Below are lines of data; count those that contain "Sort" and give the total alone.

::: Records supplied

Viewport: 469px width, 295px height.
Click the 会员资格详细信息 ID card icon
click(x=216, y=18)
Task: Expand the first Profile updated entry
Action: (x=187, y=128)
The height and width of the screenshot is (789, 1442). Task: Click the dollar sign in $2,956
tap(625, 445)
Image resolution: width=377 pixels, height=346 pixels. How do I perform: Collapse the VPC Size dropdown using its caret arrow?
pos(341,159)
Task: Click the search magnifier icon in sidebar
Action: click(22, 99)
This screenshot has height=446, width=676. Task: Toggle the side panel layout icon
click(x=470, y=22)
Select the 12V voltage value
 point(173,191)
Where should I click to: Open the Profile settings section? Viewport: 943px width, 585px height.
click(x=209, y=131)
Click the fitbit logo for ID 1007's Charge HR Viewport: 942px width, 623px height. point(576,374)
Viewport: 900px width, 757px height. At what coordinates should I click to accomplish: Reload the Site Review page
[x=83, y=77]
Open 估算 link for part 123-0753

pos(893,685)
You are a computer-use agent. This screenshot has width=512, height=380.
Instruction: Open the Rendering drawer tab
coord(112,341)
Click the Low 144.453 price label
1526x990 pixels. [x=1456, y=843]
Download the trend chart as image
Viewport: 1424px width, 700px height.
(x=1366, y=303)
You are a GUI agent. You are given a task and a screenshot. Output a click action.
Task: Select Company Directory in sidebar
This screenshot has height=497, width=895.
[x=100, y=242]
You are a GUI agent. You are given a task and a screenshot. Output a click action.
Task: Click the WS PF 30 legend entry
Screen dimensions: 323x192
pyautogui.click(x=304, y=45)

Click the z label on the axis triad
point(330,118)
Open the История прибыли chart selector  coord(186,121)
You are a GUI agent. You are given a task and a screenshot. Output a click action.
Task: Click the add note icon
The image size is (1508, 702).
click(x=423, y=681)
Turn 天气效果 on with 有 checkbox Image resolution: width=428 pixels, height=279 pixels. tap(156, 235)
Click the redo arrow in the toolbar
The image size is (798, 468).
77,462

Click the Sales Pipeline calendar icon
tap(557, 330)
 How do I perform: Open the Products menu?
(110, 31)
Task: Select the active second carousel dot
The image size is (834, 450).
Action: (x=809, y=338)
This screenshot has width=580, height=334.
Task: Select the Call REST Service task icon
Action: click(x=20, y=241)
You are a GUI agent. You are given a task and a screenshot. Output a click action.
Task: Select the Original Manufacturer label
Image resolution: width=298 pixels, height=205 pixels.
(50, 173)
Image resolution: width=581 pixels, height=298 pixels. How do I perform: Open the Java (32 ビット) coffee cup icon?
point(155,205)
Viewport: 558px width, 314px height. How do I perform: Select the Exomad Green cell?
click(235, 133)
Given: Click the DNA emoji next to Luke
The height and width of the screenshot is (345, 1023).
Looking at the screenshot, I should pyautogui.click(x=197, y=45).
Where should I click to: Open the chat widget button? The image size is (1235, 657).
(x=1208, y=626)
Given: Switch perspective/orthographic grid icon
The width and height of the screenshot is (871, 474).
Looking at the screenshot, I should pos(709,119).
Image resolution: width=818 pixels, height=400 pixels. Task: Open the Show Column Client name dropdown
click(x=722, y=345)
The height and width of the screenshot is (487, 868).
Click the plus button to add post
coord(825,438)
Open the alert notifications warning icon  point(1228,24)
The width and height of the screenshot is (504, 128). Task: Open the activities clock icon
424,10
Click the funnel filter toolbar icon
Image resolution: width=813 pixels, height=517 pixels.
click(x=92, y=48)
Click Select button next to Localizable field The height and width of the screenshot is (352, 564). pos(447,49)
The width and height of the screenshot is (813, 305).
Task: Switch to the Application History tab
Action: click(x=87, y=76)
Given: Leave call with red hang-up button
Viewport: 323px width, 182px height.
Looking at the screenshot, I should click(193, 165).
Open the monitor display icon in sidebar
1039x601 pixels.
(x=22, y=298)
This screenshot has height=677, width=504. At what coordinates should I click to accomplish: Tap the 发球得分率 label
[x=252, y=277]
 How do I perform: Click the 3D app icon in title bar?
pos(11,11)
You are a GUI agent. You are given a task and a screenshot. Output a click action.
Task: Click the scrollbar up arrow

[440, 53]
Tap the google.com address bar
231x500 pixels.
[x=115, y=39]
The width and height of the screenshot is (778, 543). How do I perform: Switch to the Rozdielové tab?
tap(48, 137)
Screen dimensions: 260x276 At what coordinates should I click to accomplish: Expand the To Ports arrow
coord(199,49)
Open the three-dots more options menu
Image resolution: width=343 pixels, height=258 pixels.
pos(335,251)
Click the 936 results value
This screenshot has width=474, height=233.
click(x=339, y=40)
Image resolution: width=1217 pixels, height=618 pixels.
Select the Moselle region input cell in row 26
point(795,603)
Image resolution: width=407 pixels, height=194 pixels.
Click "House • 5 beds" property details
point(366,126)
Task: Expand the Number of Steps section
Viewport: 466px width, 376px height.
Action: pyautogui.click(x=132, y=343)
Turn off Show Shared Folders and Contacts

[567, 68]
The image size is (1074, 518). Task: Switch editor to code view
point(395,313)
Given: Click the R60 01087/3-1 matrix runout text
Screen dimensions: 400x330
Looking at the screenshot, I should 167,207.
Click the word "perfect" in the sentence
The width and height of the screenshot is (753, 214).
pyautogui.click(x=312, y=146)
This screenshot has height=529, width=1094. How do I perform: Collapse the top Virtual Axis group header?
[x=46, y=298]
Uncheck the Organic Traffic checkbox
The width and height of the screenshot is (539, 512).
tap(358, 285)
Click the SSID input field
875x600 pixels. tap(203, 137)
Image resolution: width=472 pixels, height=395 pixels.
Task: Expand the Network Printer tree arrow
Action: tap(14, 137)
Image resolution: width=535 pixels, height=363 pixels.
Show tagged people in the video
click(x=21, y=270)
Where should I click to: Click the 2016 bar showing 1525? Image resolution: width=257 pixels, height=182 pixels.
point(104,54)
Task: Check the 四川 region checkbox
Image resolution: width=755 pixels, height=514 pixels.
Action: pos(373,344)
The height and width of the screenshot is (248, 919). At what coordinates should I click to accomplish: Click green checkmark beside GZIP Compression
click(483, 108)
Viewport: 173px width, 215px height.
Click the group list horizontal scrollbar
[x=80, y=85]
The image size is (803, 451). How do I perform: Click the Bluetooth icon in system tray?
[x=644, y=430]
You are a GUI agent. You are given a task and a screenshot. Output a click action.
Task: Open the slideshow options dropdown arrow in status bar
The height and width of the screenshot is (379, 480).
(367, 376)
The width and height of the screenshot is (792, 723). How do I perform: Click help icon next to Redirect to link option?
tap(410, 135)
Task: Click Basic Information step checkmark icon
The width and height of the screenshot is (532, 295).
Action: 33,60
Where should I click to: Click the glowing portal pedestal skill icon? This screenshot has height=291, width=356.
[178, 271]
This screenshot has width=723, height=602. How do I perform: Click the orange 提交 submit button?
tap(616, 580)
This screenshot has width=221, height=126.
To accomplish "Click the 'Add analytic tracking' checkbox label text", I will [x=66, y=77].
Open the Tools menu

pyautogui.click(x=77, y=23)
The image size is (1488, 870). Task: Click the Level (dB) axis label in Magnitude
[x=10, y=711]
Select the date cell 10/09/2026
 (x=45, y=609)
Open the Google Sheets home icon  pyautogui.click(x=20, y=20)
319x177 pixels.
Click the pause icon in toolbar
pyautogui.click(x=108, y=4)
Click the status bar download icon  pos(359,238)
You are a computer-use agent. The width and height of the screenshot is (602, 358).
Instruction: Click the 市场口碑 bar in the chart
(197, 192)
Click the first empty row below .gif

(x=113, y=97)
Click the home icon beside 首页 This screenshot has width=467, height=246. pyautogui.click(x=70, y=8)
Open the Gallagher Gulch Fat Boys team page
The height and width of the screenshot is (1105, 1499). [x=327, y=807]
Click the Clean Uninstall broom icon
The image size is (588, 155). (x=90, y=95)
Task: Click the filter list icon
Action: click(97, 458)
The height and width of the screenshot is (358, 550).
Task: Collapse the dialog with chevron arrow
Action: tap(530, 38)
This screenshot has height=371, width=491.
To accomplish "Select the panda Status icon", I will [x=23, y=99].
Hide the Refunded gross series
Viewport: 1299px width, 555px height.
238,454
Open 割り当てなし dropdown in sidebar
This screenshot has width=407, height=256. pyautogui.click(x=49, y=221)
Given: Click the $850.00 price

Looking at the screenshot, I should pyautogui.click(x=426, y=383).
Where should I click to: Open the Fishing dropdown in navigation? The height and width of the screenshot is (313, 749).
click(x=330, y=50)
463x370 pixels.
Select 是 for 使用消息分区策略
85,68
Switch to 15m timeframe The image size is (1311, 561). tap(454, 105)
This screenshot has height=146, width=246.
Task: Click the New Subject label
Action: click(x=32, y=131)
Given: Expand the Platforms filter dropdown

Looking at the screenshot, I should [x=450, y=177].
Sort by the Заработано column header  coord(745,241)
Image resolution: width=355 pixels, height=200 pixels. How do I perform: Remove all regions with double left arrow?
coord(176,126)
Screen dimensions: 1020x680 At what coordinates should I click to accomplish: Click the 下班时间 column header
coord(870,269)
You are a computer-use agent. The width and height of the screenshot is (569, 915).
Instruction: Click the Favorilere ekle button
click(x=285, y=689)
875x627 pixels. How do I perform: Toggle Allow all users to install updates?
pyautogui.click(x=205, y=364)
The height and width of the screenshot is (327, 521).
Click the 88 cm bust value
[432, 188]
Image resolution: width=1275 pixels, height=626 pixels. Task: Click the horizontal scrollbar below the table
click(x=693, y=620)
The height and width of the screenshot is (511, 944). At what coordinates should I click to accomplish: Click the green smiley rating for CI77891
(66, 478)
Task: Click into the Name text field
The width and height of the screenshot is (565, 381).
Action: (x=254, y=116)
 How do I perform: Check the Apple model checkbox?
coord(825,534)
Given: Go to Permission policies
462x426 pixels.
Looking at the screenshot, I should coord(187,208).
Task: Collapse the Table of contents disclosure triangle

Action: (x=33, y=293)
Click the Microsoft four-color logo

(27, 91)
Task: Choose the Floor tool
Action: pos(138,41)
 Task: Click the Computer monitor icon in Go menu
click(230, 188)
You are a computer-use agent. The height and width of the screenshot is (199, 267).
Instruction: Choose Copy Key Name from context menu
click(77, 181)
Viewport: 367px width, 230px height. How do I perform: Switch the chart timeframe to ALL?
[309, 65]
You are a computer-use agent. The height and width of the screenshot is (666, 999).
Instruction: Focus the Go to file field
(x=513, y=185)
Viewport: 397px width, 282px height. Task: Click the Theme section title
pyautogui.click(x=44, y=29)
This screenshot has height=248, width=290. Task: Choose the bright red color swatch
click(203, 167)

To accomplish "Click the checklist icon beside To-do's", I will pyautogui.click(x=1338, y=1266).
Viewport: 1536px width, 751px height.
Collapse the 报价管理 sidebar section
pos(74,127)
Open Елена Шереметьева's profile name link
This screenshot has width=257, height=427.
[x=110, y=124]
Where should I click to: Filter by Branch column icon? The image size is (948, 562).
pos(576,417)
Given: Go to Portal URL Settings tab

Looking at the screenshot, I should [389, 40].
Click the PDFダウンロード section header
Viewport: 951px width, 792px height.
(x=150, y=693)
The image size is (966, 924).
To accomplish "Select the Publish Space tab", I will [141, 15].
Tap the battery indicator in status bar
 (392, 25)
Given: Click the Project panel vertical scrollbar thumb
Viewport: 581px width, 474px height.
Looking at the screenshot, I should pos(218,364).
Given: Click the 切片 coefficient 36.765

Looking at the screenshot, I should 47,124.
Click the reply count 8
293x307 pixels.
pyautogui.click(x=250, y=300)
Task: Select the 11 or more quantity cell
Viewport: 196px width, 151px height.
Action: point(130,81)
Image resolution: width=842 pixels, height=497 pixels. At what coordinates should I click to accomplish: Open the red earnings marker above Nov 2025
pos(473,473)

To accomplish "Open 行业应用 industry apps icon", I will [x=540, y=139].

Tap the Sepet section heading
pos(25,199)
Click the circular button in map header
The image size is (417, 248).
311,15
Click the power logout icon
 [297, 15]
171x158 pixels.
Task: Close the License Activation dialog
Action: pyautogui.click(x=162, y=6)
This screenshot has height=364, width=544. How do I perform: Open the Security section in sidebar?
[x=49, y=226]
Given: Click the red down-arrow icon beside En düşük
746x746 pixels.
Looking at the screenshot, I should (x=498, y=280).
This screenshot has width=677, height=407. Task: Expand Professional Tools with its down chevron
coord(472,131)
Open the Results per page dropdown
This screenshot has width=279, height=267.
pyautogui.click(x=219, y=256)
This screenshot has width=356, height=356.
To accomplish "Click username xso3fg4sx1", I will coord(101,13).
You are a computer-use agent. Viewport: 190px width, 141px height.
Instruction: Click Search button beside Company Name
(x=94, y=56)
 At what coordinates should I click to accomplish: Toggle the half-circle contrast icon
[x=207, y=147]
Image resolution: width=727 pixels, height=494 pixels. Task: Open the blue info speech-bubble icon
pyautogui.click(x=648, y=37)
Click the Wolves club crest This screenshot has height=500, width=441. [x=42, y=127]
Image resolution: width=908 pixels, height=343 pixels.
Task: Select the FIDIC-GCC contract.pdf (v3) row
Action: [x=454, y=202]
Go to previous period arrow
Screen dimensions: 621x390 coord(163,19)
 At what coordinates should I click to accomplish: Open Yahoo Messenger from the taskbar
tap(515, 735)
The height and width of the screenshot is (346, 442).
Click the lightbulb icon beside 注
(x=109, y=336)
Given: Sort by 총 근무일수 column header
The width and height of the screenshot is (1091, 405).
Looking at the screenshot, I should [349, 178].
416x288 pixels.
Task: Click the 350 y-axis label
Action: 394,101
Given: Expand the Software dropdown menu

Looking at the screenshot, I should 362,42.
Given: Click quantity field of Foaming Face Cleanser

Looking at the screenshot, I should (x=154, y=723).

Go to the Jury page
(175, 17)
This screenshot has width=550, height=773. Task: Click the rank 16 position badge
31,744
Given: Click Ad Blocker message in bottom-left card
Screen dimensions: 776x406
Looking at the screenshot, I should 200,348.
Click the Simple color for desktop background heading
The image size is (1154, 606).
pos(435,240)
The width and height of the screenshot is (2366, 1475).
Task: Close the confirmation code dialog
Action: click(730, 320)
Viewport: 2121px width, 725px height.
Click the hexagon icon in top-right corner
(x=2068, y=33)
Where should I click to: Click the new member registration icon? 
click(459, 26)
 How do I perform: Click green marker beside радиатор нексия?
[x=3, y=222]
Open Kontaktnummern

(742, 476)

::::::

◆ **Answer to this problem**
2